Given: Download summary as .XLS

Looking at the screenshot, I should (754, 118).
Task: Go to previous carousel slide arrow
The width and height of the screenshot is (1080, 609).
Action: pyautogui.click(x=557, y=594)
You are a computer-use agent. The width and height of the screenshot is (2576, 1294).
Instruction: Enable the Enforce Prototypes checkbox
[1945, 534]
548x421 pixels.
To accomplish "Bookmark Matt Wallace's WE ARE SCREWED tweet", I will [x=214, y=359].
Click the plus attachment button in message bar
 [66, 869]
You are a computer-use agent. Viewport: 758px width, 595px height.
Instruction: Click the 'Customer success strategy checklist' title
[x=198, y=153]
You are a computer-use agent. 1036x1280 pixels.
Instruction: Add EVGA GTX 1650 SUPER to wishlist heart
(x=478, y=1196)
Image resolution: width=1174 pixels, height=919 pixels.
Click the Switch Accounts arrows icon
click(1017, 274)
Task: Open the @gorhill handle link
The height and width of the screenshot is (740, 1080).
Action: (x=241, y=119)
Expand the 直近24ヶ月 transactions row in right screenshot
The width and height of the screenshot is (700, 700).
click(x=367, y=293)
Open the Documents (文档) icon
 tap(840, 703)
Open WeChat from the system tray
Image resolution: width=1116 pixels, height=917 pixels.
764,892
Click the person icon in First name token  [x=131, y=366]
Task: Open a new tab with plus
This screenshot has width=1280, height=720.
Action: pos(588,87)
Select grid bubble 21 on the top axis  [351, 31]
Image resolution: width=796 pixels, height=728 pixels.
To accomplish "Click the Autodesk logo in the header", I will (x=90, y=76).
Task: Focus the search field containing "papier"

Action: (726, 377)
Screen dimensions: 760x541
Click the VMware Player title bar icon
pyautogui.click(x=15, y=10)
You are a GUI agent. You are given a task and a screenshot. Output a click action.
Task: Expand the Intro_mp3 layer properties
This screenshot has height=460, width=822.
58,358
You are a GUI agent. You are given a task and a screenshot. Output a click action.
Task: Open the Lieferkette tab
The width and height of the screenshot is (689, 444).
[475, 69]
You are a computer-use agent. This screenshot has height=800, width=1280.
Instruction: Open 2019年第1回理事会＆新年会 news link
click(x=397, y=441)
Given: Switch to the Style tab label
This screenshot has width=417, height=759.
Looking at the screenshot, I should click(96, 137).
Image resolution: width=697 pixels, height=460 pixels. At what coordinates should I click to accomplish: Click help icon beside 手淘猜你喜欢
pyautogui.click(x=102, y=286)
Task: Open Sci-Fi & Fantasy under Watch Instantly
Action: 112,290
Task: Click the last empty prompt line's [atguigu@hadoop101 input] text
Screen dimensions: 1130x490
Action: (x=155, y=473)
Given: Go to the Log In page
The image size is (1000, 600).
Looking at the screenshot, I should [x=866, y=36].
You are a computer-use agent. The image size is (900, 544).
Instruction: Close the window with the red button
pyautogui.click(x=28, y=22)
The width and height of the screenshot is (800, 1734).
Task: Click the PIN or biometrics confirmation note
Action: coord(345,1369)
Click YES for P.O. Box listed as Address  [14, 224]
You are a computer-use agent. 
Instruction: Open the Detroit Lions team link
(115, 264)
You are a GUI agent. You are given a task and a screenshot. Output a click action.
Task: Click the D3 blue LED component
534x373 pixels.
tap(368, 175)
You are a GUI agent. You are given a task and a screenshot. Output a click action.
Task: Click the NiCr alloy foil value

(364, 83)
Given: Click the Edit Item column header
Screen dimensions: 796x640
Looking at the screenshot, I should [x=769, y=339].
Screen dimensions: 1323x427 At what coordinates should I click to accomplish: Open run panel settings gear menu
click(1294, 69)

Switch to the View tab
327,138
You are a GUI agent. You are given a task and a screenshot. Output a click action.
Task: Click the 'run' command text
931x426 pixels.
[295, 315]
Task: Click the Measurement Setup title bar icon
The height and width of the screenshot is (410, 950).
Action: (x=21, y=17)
# # # # #
Please filter the data down to the lines containing the word "header".

**SOLUTION FOR THIS PROBLEM**
To accomplish "Click the Autodesk logo in the header", I will (x=90, y=76).
Given: Click the Edit Item column header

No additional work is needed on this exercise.